Work order:
Write out the data exactly, every line included.

○ ○ ○ ○ ○ ○ ○

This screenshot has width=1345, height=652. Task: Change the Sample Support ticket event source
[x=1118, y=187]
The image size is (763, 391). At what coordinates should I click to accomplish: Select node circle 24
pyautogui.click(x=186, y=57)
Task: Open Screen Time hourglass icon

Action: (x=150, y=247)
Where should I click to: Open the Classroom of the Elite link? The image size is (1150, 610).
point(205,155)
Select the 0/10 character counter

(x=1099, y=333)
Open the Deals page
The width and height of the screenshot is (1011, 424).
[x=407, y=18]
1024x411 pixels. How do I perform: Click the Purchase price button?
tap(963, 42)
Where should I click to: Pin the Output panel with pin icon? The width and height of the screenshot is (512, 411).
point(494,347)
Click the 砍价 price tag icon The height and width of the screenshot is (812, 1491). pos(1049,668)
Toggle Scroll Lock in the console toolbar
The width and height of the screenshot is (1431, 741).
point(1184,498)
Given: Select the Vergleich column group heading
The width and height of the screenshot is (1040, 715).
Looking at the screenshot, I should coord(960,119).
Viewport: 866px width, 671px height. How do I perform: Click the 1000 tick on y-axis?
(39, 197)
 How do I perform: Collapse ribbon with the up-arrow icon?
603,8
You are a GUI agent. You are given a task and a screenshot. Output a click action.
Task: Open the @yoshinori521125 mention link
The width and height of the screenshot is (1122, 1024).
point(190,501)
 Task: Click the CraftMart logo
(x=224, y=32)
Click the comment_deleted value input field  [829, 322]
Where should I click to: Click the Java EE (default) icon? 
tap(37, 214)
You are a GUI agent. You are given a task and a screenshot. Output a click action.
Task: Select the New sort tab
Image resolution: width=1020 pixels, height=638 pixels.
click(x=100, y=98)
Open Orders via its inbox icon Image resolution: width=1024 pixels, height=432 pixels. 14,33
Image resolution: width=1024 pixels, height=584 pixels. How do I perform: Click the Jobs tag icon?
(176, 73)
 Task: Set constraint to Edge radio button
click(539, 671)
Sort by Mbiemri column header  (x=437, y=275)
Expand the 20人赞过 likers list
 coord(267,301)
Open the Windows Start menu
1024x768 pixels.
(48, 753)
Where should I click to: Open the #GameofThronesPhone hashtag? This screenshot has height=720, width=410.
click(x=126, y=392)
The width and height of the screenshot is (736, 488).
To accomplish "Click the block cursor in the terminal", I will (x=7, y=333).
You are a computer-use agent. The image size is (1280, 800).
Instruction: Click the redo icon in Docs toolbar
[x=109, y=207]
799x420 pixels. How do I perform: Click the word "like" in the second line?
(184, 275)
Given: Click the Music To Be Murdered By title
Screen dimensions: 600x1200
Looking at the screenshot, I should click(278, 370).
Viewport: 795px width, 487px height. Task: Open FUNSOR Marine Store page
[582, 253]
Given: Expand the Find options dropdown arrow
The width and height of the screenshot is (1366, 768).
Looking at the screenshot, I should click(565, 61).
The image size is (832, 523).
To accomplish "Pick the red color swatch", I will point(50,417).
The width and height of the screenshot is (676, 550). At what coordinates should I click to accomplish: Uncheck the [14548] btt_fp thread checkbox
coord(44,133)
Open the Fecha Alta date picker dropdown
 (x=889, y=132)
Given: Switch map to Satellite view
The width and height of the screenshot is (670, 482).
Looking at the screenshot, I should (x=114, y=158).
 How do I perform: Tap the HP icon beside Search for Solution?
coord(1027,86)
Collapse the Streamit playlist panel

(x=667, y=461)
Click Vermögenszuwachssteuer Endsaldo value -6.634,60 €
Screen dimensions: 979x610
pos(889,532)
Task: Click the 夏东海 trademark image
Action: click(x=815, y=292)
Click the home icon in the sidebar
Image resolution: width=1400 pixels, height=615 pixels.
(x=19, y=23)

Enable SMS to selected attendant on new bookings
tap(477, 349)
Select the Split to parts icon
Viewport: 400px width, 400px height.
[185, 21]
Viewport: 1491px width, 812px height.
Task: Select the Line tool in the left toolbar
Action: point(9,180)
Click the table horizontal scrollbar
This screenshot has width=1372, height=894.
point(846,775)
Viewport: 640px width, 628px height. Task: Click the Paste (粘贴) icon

○ ○ ○ ○ ○ ○ ○

Exercise output:
This screenshot has width=1345, height=652. Task: Change the Sample Support ticket event source
[x=1118, y=187]
The image size is (763, 391). At what coordinates should I click to accomplish: Select node circle 24
pyautogui.click(x=186, y=57)
Task: Open Screen Time hourglass icon

Action: (x=150, y=247)
Where should I click to: Open the Classroom of the Elite link? The image size is (1150, 610).
point(205,155)
Select the 0/10 character counter

(x=1099, y=333)
Open the Deals page
The width and height of the screenshot is (1011, 424).
[x=407, y=18]
1024x411 pixels. How do I perform: Click the Purchase price button?
tap(963, 42)
Where should I click to: Pin the Output panel with pin icon? The width and height of the screenshot is (512, 411).
point(494,347)
Click the 砍价 price tag icon The height and width of the screenshot is (812, 1491). pos(1049,668)
Toggle Scroll Lock in the console toolbar
The width and height of the screenshot is (1431, 741).
point(1184,498)
Given: Select the Vergleich column group heading
The width and height of the screenshot is (1040, 715).
Looking at the screenshot, I should coord(960,119).
Viewport: 866px width, 671px height. How do I perform: Click the 1000 tick on y-axis?
(39, 197)
 How do I perform: Collapse ribbon with the up-arrow icon?
603,8
You are a GUI agent. You are given a task and a screenshot. Output a click action.
Task: Open the @yoshinori521125 mention link
The width and height of the screenshot is (1122, 1024).
point(190,501)
 Task: Click the CraftMart logo
(x=224, y=32)
Click the comment_deleted value input field  [829, 322]
Where should I click to: Click the Java EE (default) icon? 
tap(37, 214)
You are a GUI agent. You are given a task and a screenshot. Output a click action.
Task: Select the New sort tab
Image resolution: width=1020 pixels, height=638 pixels.
click(x=100, y=98)
Open Orders via its inbox icon Image resolution: width=1024 pixels, height=432 pixels. 14,33
Image resolution: width=1024 pixels, height=584 pixels. How do I perform: Click the Jobs tag icon?
(176, 73)
 Task: Set constraint to Edge radio button
click(539, 671)
Sort by Mbiemri column header  (x=437, y=275)
Expand the 20人赞过 likers list
 coord(267,301)
Open the Windows Start menu
1024x768 pixels.
(48, 753)
Where should I click to: Open the #GameofThronesPhone hashtag? This screenshot has height=720, width=410.
click(x=126, y=392)
The width and height of the screenshot is (736, 488).
To accomplish "Click the block cursor in the terminal", I will (x=7, y=333).
You are a computer-use agent. The image size is (1280, 800).
Instruction: Click the redo icon in Docs toolbar
[x=109, y=207]
799x420 pixels. How do I perform: Click the word "like" in the second line?
(184, 275)
Given: Click the Music To Be Murdered By title
Screen dimensions: 600x1200
Looking at the screenshot, I should click(278, 370).
Viewport: 795px width, 487px height. Task: Open FUNSOR Marine Store page
[582, 253]
Given: Expand the Find options dropdown arrow
The width and height of the screenshot is (1366, 768).
Looking at the screenshot, I should click(565, 61).
The image size is (832, 523).
To accomplish "Pick the red color swatch", I will point(50,417).
The width and height of the screenshot is (676, 550). At what coordinates should I click to accomplish: Uncheck the [14548] btt_fp thread checkbox
coord(44,133)
Open the Fecha Alta date picker dropdown
 (x=889, y=132)
Given: Switch map to Satellite view
The width and height of the screenshot is (670, 482).
Looking at the screenshot, I should (x=114, y=158).
 How do I perform: Tap the HP icon beside Search for Solution?
coord(1027,86)
Collapse the Streamit playlist panel

(x=667, y=461)
Click Vermögenszuwachssteuer Endsaldo value -6.634,60 €
Screen dimensions: 979x610
pos(889,532)
Task: Click the 夏东海 trademark image
Action: click(x=815, y=292)
Click the home icon in the sidebar
Image resolution: width=1400 pixels, height=615 pixels.
(x=19, y=23)

Enable SMS to selected attendant on new bookings
tap(477, 349)
Select the Split to parts icon
Viewport: 400px width, 400px height.
[185, 21]
Viewport: 1491px width, 812px height.
Task: Select the Line tool in the left toolbar
Action: point(9,180)
Click the table horizontal scrollbar
This screenshot has width=1372, height=894.
point(846,775)
Viewport: 640px width, 628px height. Task: Click the Paste (粘贴) icon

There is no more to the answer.